Ein islamisch-christliches Gespräch über Barmherzigkeit

Herausgegeben von Jürgen Erbacher

Mit einem Geleitwort von Annette Schavan

Patmos Verlag

Inhalt

Ein islamisch-christliches Gespräch über Barmherzigkeit | Geleitwort

Annette Schavan

Gottes Erster Name | Vorwort

Jürgen Erbacher

Barmherzigkeit als Schlüsselkategorie der islamischen Lehre

Mouhanad Khorchide

Barmherzigkeit – christlich und muslimisch

Kardinal Walter Kasper

Gespräch über Barmherzigkeit

Mouhanad Khorchide | Walter Kasper

Papst Franziskus, die Barmherzigkeit undder interreligiöse Dialog

Jürgen Erbacher

Über die Autoren

Über das Buch

Impressum

Hinweise des Verlags

Ein islamisch-christlichesGespräch über Barmherzigkeit

Geleitwort

Annette Schavan

Der Dialog über die Bedeutung der Barmherzigkeit im Christentum und im Islam, der von Kardinal Walter Kasper und Mouhanad Khorchide am 6. September 2016 in der Residenz der Deutschen Botschaft beim Heiligen Stuhl geführt wurde, zeigt einmal mehr, wie sehr die theologische Reflexion klärend wirkt und in der Analyse von Gemeinsamkeiten und Differenzen eine Basis für den wechselseitigen Respekt geschaffen wird.
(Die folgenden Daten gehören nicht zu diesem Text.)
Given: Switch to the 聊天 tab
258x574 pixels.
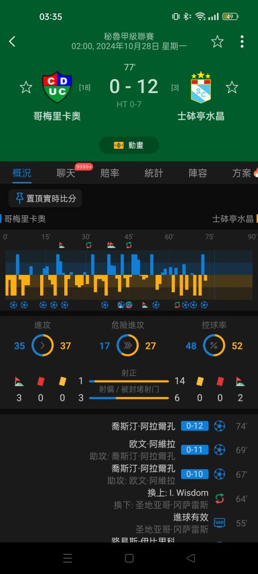Looking at the screenshot, I should [x=66, y=173].
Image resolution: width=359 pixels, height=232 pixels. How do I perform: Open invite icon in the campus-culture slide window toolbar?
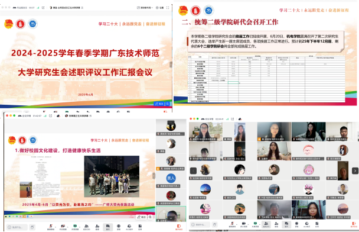(97, 227)
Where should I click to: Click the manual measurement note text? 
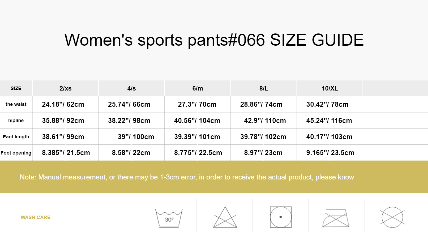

»Aber glaubt nicht, dass ich Werbung für die Bücher des Kardinals mache« – die meisten erinnern sich an diese Worte von Papst Franziskus bei seinem ersten Angelus-Gebet hoch über dem Peters­platz am 17. März 2013. Er meinte Kardinal Kasper und bezog sich auf sein Buch »Barmherzigkeit«, dessen spanische Übersetzung der Papst während des Konklave gelesen hatte. »Etwas mehr Barmherzigkeit verändert die Welt; es macht sie weniger kalt und mehr gerecht.« Das waren die Worte des neu gewählten Papstes bei seinem ersten öffentlichen Auftreten, und mit diesen Worten war die Spur für Inhalt und Schwerpunkt des Pontifikats gelegt. Ganz im Sinne seines bischöflichen Wahlspruches Miserando atque eligendo (»Durch Erbarmen erwählt«) beschreibt Papst Franziskus das Fundament des Glaubens und der sich daraus ergebenden Botschaft der Hoffnung: Barmherzigkeit!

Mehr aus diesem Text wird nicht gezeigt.